I think "close borders till vax" is probably the least-bad COVID policy overall, if it can be done. I do think that it would have been tricky to do in the UK though.

  1. We get a lot of lorry freight through the Channel Tunnel. We would have had to have worked out a way to quarantine or keep out huge numbers of drivers, many of whom are obviously British. It's a bit different with boat freight---container ships use few people these days, and the small staff numbers can quarantine on their boats which are fully equipped for this.

  2. We are not an island and we share a soft border with RoI. Either we would have had to have turned this into a hard border, or we would need to draw a line around the island of Ireland, cutting off Northern Island (which would have enraged the Unionists). Both politically very difficult, though perhaps not impossible.

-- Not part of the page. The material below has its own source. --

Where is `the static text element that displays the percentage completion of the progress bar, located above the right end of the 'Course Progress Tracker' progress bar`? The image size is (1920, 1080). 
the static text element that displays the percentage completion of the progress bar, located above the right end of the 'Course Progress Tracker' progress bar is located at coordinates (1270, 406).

  3. Back in spring 2020, overwhelming medical opinion (WHO et al) was that border controls don't work and are counter productive, and very few people would have supported it. Business interests would have fought tooth and nail. Most of the left wing press would have exploded with rage---"it's racist," "it's xenophobic," "it's unfair to immigrants and diverse families with relatives overseas," "it's insensitive towards the Irish," "Boris Johnson is only doing this to try to get the ground prepared for a hard Brexit with a hard border in Ireland" etc. etc.

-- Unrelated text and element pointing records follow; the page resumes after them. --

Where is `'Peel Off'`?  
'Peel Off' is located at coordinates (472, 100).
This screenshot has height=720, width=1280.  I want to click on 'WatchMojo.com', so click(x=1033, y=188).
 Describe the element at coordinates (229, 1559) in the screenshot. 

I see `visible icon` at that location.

Remember, right now we have a political alignment where people on the left are (for once in their lives, in most cases!) suddenly in favor of hard border controls while more conservative people are more likely to be against this. But this was not the case in spring 2020. Back then, it was Nigel Farage (!! Yes, really) howling that we should close the borders to keep the dangerous Chinese disease out. The left leaning media was full of cheery content that was airily reassuring us that we should keep open borders, that we shouldn't "blame germs on foreigners" and there was initially tut-tutting about Australia closing its borders. Everyone seems to have conveniently memory-holed this, but the reality is that closing borders would have really politically difficult at the time, and huge numbers of people would have basically refused to comply.

"Almost no one ever talks about the great covid realignment, completely forgotten to time" See this for some eye-popping tweets, including the one from dear old Nigel Farage.
twitter.com/edwest/status/1318460476901253120

justinhawkinsnavalfluff · 23/03/2021 00:58

Loving the people having a tantrum over their right to holiday / spread the virus.